*** Opening Task input ***

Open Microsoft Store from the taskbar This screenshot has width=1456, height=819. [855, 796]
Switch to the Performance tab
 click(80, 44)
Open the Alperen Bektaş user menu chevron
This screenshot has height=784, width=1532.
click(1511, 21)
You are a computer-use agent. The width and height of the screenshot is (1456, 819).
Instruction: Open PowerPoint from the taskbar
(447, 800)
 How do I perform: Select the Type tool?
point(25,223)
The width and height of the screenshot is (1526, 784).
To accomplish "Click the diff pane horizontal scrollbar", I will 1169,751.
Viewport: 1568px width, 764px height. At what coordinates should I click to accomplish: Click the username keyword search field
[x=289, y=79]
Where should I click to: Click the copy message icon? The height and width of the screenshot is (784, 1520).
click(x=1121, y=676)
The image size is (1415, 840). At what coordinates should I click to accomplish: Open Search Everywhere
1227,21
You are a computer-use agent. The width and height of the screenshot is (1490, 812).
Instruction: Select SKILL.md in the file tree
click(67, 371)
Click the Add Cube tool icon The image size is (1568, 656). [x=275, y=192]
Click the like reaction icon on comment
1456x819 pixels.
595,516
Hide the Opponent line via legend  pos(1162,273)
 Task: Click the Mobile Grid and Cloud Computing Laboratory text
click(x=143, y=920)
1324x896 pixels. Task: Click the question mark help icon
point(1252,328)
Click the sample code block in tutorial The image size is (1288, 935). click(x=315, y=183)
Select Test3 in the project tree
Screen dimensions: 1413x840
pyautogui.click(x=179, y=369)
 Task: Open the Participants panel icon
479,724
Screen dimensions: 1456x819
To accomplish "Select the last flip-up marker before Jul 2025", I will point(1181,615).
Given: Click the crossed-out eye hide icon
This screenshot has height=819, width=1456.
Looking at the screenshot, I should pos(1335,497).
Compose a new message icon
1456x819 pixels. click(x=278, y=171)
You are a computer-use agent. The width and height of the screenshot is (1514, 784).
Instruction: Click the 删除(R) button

*** Closing Task input ***

Exercise brief: Start copying at the line that contains "Compose a new message icon" and stop after the last line of the records, keeping every line exactly.

Task response:
Compose a new message icon
1456x819 pixels. click(x=278, y=171)
You are a computer-use agent. The width and height of the screenshot is (1514, 784).
Instruction: Click the 删除(R) button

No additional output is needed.